*Exercises to complete*.
[a] Answer these questions from the passage on maar volcano surveys, marking each answer to match:
(i) In what province and region are the surveyed maar volcanoes located?
(ii) What two types of modelling were applied to the gravity and magnetic data?
(iii) What feature reproduced the gravity lows with corresponding magnetic highs during modelling?
[b] Transcribe the stretch of the passage on maar volcano surveys from "Potential field geophysical" through "centres eruptive history.".

*Selection*.
Potential field geophysical modelling techniques can be applied to better understand the subsurface morphology of volcanoes, and when linked with observations of surface geology can be used to develop a more complete understanding of the volcanic centres eruptive history.

High resolution ground gravity and magnetic data were acquired across several maar volcanoes located within the Newer Volcanics Province (NVP) of Western Victoria. The maar volcanoes surveyed represent a range of the different sizes and styles of eruptions observed within maar volcanoes of the NVP.

Gravity and magnetic data were subject to 2D forward and 3D inverse modelling in order to reveal details on the depth, geometry and petrophysical property distributions within subsurface volcanic structures. Gravity lows with corresponding magnetic highs are observed across the maar craters and were reproduced during modelling with the presence of a diatreme. Smaller wavelength gravity and magnetic anomalies detected in the centre of the more complex volcanic craters can be explained by the presence of intrusive dykes or vents filled with a higher proportion of denser volcanic debris.

*Stored data*.

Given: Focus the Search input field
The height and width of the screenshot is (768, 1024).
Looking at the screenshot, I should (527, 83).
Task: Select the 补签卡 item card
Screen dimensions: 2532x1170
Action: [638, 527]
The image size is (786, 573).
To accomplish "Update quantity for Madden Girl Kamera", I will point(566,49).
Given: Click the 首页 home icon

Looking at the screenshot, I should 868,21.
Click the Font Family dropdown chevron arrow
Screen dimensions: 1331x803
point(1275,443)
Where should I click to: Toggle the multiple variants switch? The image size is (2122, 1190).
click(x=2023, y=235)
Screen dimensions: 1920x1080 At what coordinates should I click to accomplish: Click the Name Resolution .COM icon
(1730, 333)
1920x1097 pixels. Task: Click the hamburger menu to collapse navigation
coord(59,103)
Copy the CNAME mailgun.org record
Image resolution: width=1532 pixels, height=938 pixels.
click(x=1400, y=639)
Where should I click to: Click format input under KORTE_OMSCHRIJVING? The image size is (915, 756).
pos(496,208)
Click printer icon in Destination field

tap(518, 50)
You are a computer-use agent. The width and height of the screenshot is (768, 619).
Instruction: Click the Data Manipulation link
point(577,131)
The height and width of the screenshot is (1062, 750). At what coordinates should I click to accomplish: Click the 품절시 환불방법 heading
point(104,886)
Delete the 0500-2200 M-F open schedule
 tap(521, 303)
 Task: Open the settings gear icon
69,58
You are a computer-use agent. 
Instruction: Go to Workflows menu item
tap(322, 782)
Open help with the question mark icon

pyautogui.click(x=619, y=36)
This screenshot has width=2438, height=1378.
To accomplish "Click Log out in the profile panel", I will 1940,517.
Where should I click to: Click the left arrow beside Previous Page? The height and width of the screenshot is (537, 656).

*Answers given*.
[a]
(i) The Newer Volcanics Province (NVP) of Western Victoria.
(ii) 2D forward modelling and 3D inverse modelling.
(iii) The presence of a diatreme.

[b]
Potential field geophysical modelling techniques can be applied to better understand the subsurface morphology of volcanoes, and when linked with observations of surface geology can be used to develop a more complete understanding of the volcanic centres eruptive history.